◆ Task statement ◆
Please return the lines below verbatim, beginning at the one that has "Given: Click the" and stopping after the one that has "Image resolution: width=801", and add no other lines.
====== Records for this task
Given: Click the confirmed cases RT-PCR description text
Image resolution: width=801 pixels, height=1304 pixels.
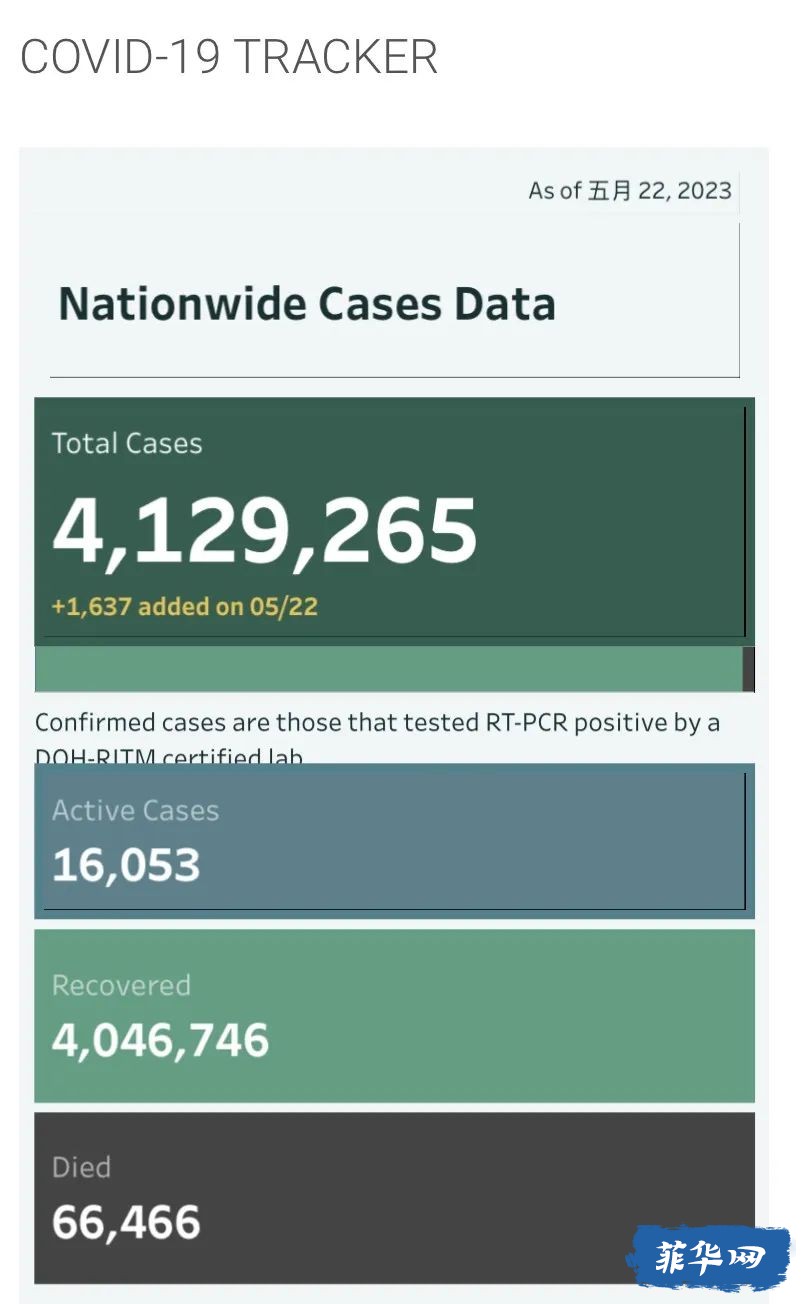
============
====== Records for this task
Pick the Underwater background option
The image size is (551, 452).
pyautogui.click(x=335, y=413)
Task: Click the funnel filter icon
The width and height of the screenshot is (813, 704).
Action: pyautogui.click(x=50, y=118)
============
◆ Output for this exercise ◆
Given: Click the confirmed cases RT-PCR description text
Image resolution: width=801 pixels, height=1304 pixels.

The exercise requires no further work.